RECORDS FOR THE TASK Start Marker

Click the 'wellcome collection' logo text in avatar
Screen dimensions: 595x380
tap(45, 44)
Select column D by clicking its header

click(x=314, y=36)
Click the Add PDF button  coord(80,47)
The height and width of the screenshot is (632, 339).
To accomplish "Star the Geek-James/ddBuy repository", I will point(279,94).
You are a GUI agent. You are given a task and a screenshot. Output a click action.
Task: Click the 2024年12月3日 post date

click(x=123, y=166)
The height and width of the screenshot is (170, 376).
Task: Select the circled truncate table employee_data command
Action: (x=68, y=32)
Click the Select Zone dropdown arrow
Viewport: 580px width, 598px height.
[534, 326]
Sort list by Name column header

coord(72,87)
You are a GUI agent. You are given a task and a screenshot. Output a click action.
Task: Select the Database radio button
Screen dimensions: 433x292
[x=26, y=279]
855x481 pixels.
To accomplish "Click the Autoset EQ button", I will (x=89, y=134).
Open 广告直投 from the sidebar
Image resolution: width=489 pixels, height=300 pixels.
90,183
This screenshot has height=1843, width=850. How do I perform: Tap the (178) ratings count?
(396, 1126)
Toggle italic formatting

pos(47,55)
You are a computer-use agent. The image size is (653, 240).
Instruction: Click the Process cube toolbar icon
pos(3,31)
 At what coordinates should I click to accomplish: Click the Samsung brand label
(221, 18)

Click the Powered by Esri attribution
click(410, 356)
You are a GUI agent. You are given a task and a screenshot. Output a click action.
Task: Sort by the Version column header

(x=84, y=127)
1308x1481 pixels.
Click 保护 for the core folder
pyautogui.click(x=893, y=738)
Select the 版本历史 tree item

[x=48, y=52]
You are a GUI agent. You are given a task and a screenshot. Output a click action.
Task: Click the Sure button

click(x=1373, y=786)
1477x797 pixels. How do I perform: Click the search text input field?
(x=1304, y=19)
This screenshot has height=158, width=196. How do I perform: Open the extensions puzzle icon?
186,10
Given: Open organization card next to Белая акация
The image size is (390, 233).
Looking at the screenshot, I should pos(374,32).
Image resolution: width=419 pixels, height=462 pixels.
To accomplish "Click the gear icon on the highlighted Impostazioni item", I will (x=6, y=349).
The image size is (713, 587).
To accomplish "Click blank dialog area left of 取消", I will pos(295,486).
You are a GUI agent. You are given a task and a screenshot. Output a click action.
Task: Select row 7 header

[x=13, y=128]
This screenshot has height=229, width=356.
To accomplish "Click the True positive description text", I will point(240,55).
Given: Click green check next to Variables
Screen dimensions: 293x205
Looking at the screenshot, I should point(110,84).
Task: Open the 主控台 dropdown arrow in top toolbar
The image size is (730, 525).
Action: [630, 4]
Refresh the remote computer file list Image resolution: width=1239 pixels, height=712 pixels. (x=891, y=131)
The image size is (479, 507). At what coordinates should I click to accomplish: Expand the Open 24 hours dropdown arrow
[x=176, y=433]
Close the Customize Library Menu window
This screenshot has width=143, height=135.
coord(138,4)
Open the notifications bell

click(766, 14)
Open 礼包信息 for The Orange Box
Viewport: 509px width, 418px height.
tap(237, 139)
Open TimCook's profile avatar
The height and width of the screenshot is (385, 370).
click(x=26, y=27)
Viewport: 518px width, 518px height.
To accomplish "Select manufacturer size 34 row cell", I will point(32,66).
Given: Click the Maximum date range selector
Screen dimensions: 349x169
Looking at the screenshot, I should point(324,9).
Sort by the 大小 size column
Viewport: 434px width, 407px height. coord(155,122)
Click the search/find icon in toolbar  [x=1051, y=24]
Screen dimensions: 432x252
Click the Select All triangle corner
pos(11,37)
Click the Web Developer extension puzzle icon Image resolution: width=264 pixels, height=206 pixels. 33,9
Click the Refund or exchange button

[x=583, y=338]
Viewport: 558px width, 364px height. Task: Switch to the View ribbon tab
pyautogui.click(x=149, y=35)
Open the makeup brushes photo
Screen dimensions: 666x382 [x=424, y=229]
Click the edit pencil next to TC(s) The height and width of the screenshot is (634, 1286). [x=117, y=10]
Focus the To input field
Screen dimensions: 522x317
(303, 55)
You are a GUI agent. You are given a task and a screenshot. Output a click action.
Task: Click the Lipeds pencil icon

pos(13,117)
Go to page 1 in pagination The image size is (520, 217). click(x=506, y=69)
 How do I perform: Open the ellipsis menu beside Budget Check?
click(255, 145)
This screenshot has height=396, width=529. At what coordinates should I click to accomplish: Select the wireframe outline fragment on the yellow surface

RECORDS FOR THE TASK End Marker

-- WORK REQUEST --
What you return must match the data line for line.

-- REPLY TO THE EXERCISE --
Click the 'wellcome collection' logo text in avatar
Screen dimensions: 595x380
tap(45, 44)
Select column D by clicking its header

click(x=314, y=36)
Click the Add PDF button  coord(80,47)
The height and width of the screenshot is (632, 339).
To accomplish "Star the Geek-James/ddBuy repository", I will point(279,94).
You are a GUI agent. You are given a task and a screenshot. Output a click action.
Task: Click the 2024年12月3日 post date

click(x=123, y=166)
The height and width of the screenshot is (170, 376).
Task: Select the circled truncate table employee_data command
Action: (x=68, y=32)
Click the Select Zone dropdown arrow
Viewport: 580px width, 598px height.
[534, 326]
Sort list by Name column header

coord(72,87)
You are a GUI agent. You are given a task and a screenshot. Output a click action.
Task: Select the Database radio button
Screen dimensions: 433x292
[x=26, y=279]
855x481 pixels.
To accomplish "Click the Autoset EQ button", I will (x=89, y=134).
Open 广告直投 from the sidebar
Image resolution: width=489 pixels, height=300 pixels.
90,183
This screenshot has height=1843, width=850. How do I perform: Tap the (178) ratings count?
(396, 1126)
Toggle italic formatting

pos(47,55)
You are a computer-use agent. The image size is (653, 240).
Instruction: Click the Process cube toolbar icon
pos(3,31)
 At what coordinates should I click to accomplish: Click the Samsung brand label
(221, 18)

Click the Powered by Esri attribution
click(410, 356)
You are a GUI agent. You are given a task and a screenshot. Output a click action.
Task: Sort by the Version column header

(x=84, y=127)
1308x1481 pixels.
Click 保护 for the core folder
pyautogui.click(x=893, y=738)
Select the 版本历史 tree item

[x=48, y=52]
You are a GUI agent. You are given a task and a screenshot. Output a click action.
Task: Click the Sure button

click(x=1373, y=786)
1477x797 pixels. How do I perform: Click the search text input field?
(x=1304, y=19)
This screenshot has height=158, width=196. How do I perform: Open the extensions puzzle icon?
186,10
Given: Open organization card next to Белая акация
The image size is (390, 233).
Looking at the screenshot, I should pos(374,32).
Image resolution: width=419 pixels, height=462 pixels.
To accomplish "Click the gear icon on the highlighted Impostazioni item", I will (x=6, y=349).
The image size is (713, 587).
To accomplish "Click blank dialog area left of 取消", I will pos(295,486).
You are a GUI agent. You are given a task and a screenshot. Output a click action.
Task: Select row 7 header

[x=13, y=128]
This screenshot has height=229, width=356.
To accomplish "Click the True positive description text", I will point(240,55).
Given: Click green check next to Variables
Screen dimensions: 293x205
Looking at the screenshot, I should point(110,84).
Task: Open the 主控台 dropdown arrow in top toolbar
The image size is (730, 525).
Action: [630, 4]
Refresh the remote computer file list Image resolution: width=1239 pixels, height=712 pixels. (x=891, y=131)
The image size is (479, 507). At what coordinates should I click to accomplish: Expand the Open 24 hours dropdown arrow
[x=176, y=433]
Close the Customize Library Menu window
This screenshot has width=143, height=135.
coord(138,4)
Open the notifications bell

click(766, 14)
Open 礼包信息 for The Orange Box
Viewport: 509px width, 418px height.
tap(237, 139)
Open TimCook's profile avatar
The height and width of the screenshot is (385, 370).
click(x=26, y=27)
Viewport: 518px width, 518px height.
To accomplish "Select manufacturer size 34 row cell", I will point(32,66).
Given: Click the Maximum date range selector
Screen dimensions: 349x169
Looking at the screenshot, I should point(324,9).
Sort by the 大小 size column
Viewport: 434px width, 407px height. coord(155,122)
Click the search/find icon in toolbar  [x=1051, y=24]
Screen dimensions: 432x252
Click the Select All triangle corner
pos(11,37)
Click the Web Developer extension puzzle icon Image resolution: width=264 pixels, height=206 pixels. 33,9
Click the Refund or exchange button

[x=583, y=338]
Viewport: 558px width, 364px height. Task: Switch to the View ribbon tab
pyautogui.click(x=149, y=35)
Open the makeup brushes photo
Screen dimensions: 666x382 [x=424, y=229]
Click the edit pencil next to TC(s) The height and width of the screenshot is (634, 1286). [x=117, y=10]
Focus the To input field
Screen dimensions: 522x317
(303, 55)
You are a GUI agent. You are given a task and a screenshot. Output a click action.
Task: Click the Lipeds pencil icon

pos(13,117)
Go to page 1 in pagination The image size is (520, 217). click(x=506, y=69)
 How do I perform: Open the ellipsis menu beside Budget Check?
click(255, 145)
This screenshot has height=396, width=529. At what coordinates should I click to accomplish: Select the wireframe outline fragment on the yellow surface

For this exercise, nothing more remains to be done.